Text block:

## Begin

Posted on 30 April 2012 by Reel Rhino
Posted on 18 April 2012 by Reel Rhino
Usually, I would subjugate the Catfish to the second review, keeping top billing as the Blog is my namesake. But this guy has been riding my ass all day….I’m checking the site….I’m checking the site! CATFISH, you get the first run review today, my friend!! Without further delay, the Catfish reviews…
THE THREE STOOGES
The Three Stooges movie trailer was enough to get my eight year old daughter and five year old son to quickly commit, but my ten year old daughter held fast in her refusal. I not only had a nostalgic desire to see the film, but I had just acquired two scapegoats to deflect blame in the event the movie was atrocious. There are undoubtedly fringe benefits for having common interests with your five and eight year old kids.
Let’s just cut to the chase. The Three Stooges were never known as a mature ensemble trying to convey subtle dry humor. They perfected the art of slapstick, which as entertainment is timeless (but I guess that is debatable…just ask my wife).

## End

Problems:
1. Quote the Three Stooges movie review from "Posted on 30" up to and including "year old kids.".
2. Answer these questions about the Three Stooges movie review:
(a) How old is the child who refused to see the movie?
(b) What art does the review say the Three Stooges perfected?
(c) Who does the writer suggest might debate whether slapstick is timeless?
3. Carry on writing the Three Stooges movie review from the point where it stops.

Data shown:
## Begin

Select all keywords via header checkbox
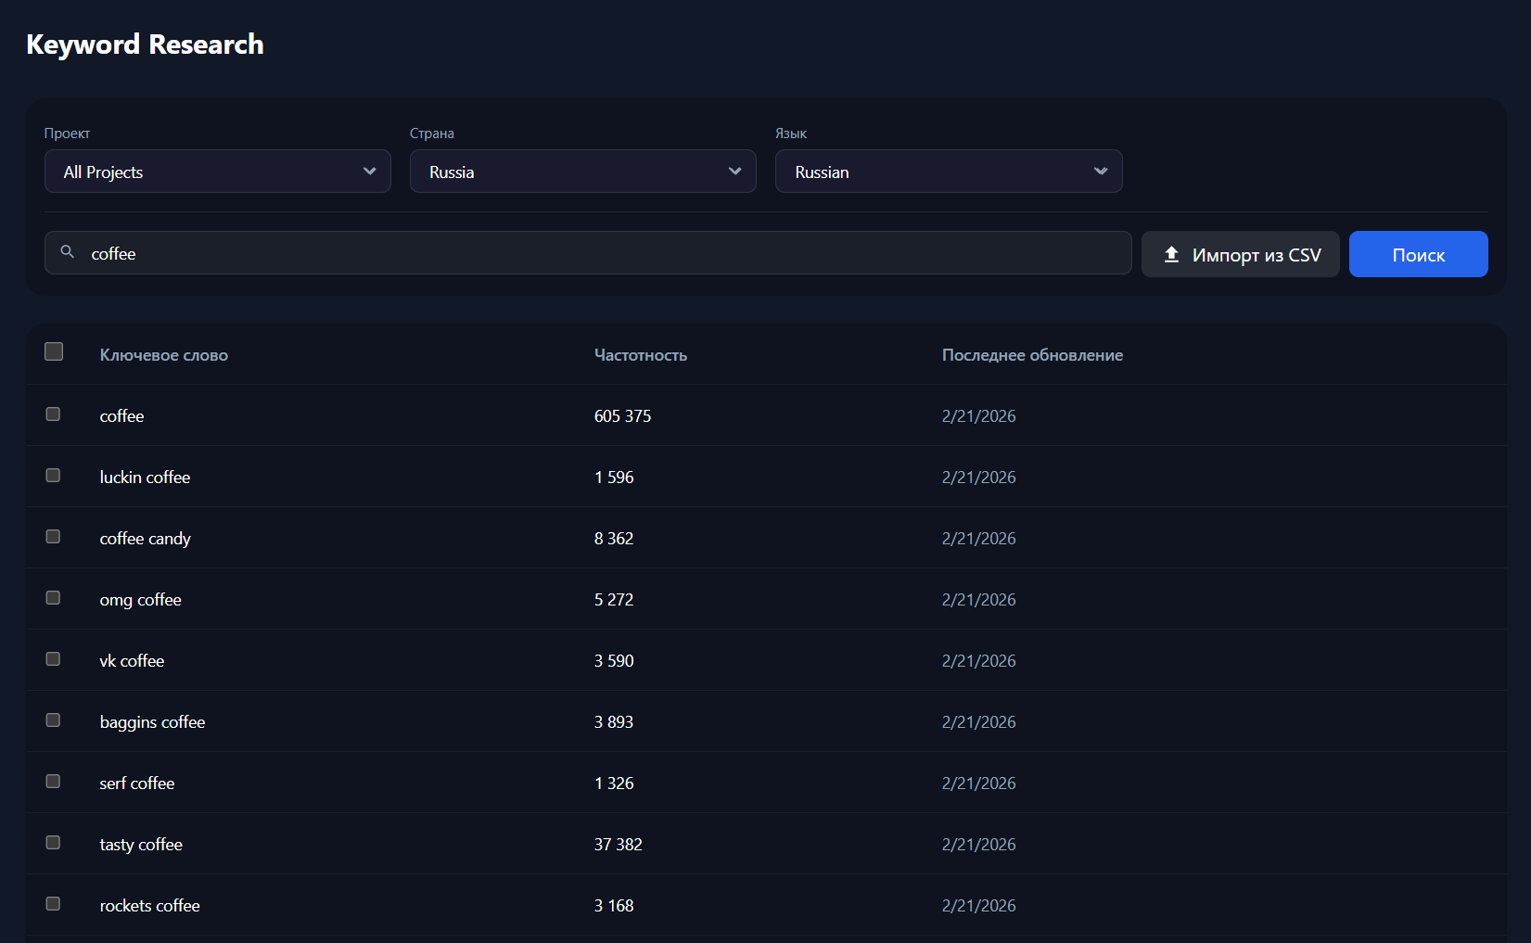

## End

Task answers:
1.
Posted on 30 April 2012 by Reel Rhino
Posted on 18 April 2012 by Reel Rhino
Usually, I would subjugate the Catfish to the second review, keeping top billing as the Blog is my namesake. But this guy has been riding my ass all day….I’m checking the site….I’m checking the site! CATFISH, you get the first run review today, my friend!! Without further delay, the Catfish reviews…
THE THREE STOOGES
The Three Stooges movie trailer was enough to get my eight year old daughter and five year old son to quickly commit, but my ten year old daughter held fast in her refusal. I not only had a nostalgic desire to see the film, but I had just acquired two scapegoats to deflect blame in the event the movie was atrocious. There are undoubtedly fringe benefits for having common interests with your five and eight year old kids.

2.
(a) Ten years old.
(b) Slapstick.
(c) The writer's wife.

3.
The question now becomes: what is the expectation level of such a remake. If your pretentiousness only allows you to see Oscar nominated films then I wouldn’t recommend this one. By the way, that was not why my ten year old daughter refused to go. She just thought it didn’t look good. You know “good” like iCarly, Jessie, and Good Luck Charlie. If, instead, you want to be entertained by idiots being idiotic then have at it. I really wanted to see how well the Stooges were portrayed and I was amazed at what a good job they all did (Sean Hayes, Chris Diamantopoulos, and Will Sasso). Sasso gets extra kudos for his spot on depiction of Curly. That is not to take away from the other two who were great as well, as the integrity of the characters remained intact. We the traditionalists take pleasure in that.
I tried to stay tuned in to my kids during this movie. My five year old son was cracking up. I didn’t see much reaction from my eight year old daughter even though she claims to have liked the movie. I was doing my share of laughing too. Granted, it’s a limited sample size, but I came to a definitive conclusion based on our individual experiences. This type of humor is right in a five year old boy’s wheelhouse and will appeal to adult men of any age who have the maturity level and sense of humor of a five year old.
Amen, brother. Now you know who I am!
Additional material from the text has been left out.